AMI solutions do this effectively and cost-efficiently. With “Next Generation AMI” or AMI 2.0, the individual components work together in the best possible way enabled by latest technologies, new architectural principles and compliance with international technical standards to improve operability.

The features include, among others:

  • End-to-end data security for the entire value chain.
  • Data protection (GDPR) in accordance with applicable local laws.
  • A hybrid and cloud-native AMI solution architecture to integrate enhancements more flexibly and quickly.
  • Flexible integration of partner solutions based on international standards and open APIs.
  • Timely provision of consumption values in near real time so that customers can monitor and influence their current consumption and power feed-ins in real time. Furthermore, distribution grid operators can also better manage loads in the low-voltage range in real time.
  • AI-supported workflows, particularly for clearly standard processes and analytical tasks.
  • Intuitive user (customer/employee) experience (UX) with digital assistants and systems that provide recommendations.

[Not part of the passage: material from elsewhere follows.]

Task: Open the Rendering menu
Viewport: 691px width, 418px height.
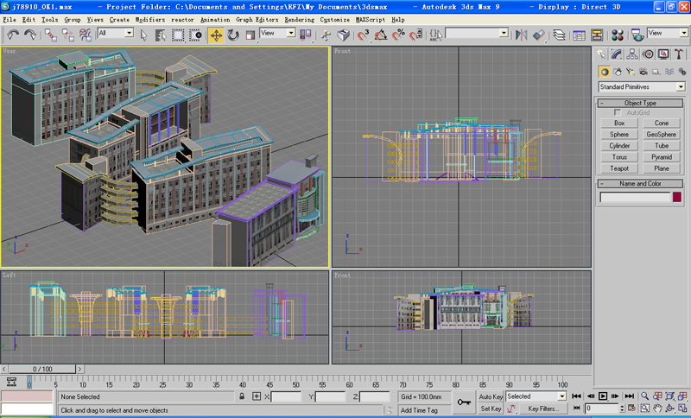Action: [x=299, y=19]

Practice shows: A Smart Meter Operation Centre (SMOC) is not only useful for setting up and operating AMI 2.0 solutions, it is generally even necessary.

The Smart Meter Operation Centre monitors the installation and operation of AMI components

Setting up and using a Smart Meter Operation Centre (SMOC) in parallel to setting up an AMI solution makes sense: installation, integration, commissioning and operation of the components must be well coordinated. This is extensive and can be very complex, as Fig. 2 shows. This is particularly true when many parties are involved in the set-up and operation.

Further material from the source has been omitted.